Foto: APA/dpa/Axel Heimken

Maschinen sind in vielen Bereichen mit Menschen gleichgezogen. Sie können uns in Strategiespielen wie Schach schlagen, können einfache Operationen durchführen oder Flugzeuge fliegen. Initial bleibt aber noch immer der Mensch unersetzlich – bis jetzt. Der nächste Schritt soll künstliche Intelligenz (KI) sein, die eine andere künstliche Intelligenz schafft und ihr Dinge beibringt. Das Ziel: Artifical General Intelligence (AGI) – Maschinen, die unabhängig von ihren ursprünglichen Schöpfern agieren und lernen.

Verstecken spielen

Auf dem Bildschirm des KI-Forschers Rui Wang läuft eine simpel gezeichnete Figur über eine grüne Wiese. Gesteuert wird die Figur allerdings nicht von einem Menschen – Wang hat keinen Joystick oder eine Maus in der Hand –, sondern sie steuert sich selbst. Das Ziel des Projekts Poet (Paired Open-Ended Trailblazer), das Wang geholfen hat zu entwickeln, ist es, dass eine KI einen sich wandelnden Hindernisparcours baut und eine andere die ständig wechselnden Hindernisse immer besser lernt, selbst zu überwinden. Auf den ersten Blick mag dieses Schluchten und Steine überspringende Figürchen wenig beeindrucken, aber die Tatsache, dass sowohl die Erschaffung der Welt als auch der damit nötige Lernprozess der zweiten KI völlig ohne menschliches Zutun geschieht, mag dann doch für die eine oder andere hochgezogene Augenbraue sorgen.

Uber AI Labs

Für Wang und sein Team ist Poet revolutionär. Es ist nach eigenen Aussagen ein erster Schritt, noch intelligentere Maschinen zu erschaffen, die eigene, sich entwickelnde Intelligenzen erschaffen können.
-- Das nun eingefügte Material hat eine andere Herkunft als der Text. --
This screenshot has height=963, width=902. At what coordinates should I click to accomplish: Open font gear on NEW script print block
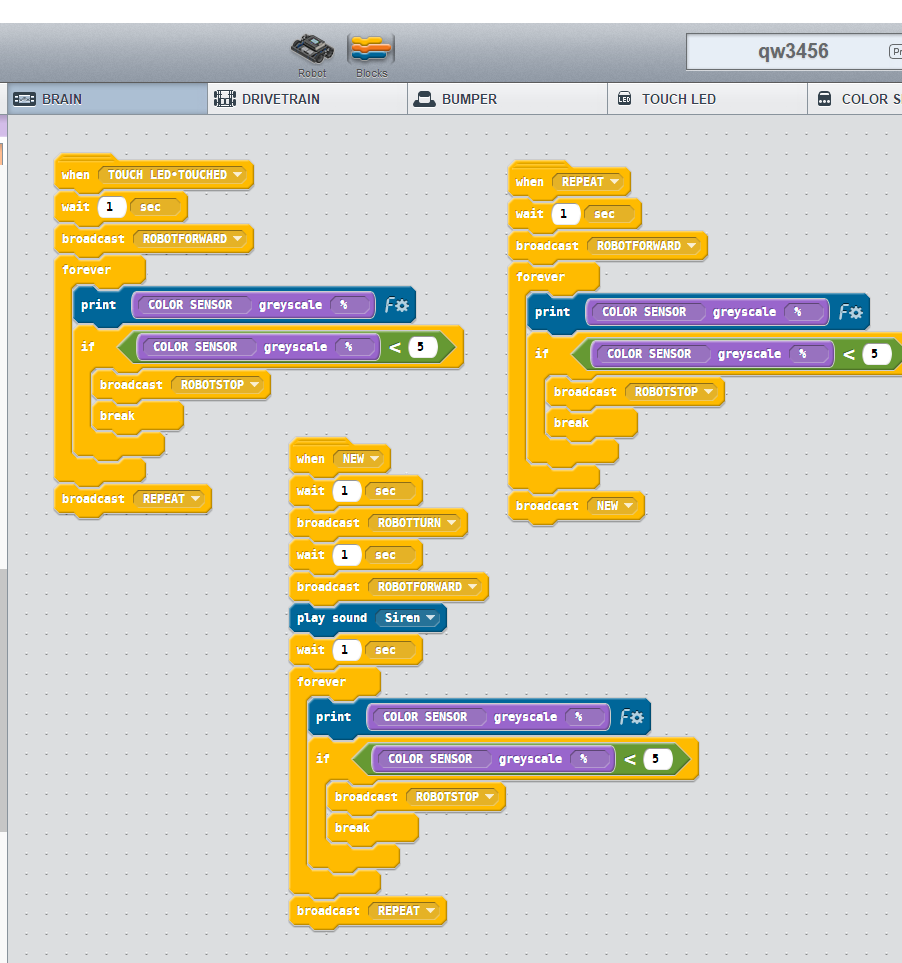(631, 717)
Neben Wang ist der KI-Forscher Jeff Clune Antreiber der Idee. Clune arbeitet selbst auf diesem Gebiet und spricht bei der Erschaffung "wahrlich intelligenter KI" von einem der ambitioniertesten Forschungsprojekte der menschlichen Geschichte. Nach knapp 70 Jahren der KI-Forschung ist sich Clune sicher, dass Poet einen Meilenstein in diesem Bereich darstellt. Menschliche Intelligenz zu ersetzen sei dabei gar nicht das Ziel, vielmehr, mit unerwarteten Gedankengängen der neuen KI diese effizient zu ergänzen.

In der Vergangenheit konnte KI solch unkonventionelle Zugänge schon mehrfach beweisen. Von Clune selbst entworfene Maschinen sollten etwa 2018 in einer virtuellen Umgebung "Verstecken" spielen. Nachdem sie die offensichtlichen Objekte als Deckung genutzt hatten und die Umgebung nach und nach besser kennenlernten, fingen sie an technische Fehler in der Software auszunutzen, um beispielsweise über eigentlich viel zu hohe Wände springen zu können. Die KI hatte sich Wege gesucht, die der Mensch nicht vorhersehen konnte. Sie ignorierte erstmals die Regeln ihrer Umgebung.

Intelligenz als Prozess

Über Jahrzehnte versuchten KI-Forscher, Algorithmen zu erschaffen, die menschliche Intelligenz zu kopieren versuchten. Clune und andere Forscher wollen mit Projekten wie Poet allerdings einen anderen Ansatz verfolgen. Die Annahme des KI-Forschers, der unter anderem beim US-Unternehmen Open AI beschäftigt ist: Wenn die Intelligenz, wie wir sie kennen, aus der unendlichen Mutation von Genen über unzählige Generationen hervorgegangen ist, warum dann nicht gleich versuchen, den intelligenzproduzierenden Prozess zu replizieren? Intelligenz solle kein Endpunkt sein, den man zu erreichen versucht. Viel mehr gehe es um eine Intelligenz, die der aktuelle Höchststand eines immer weiterlaufenden Prozesses sei. Das Ziel seien also Algorithmen, die diesen fortlaufenden Prozess herstellen können.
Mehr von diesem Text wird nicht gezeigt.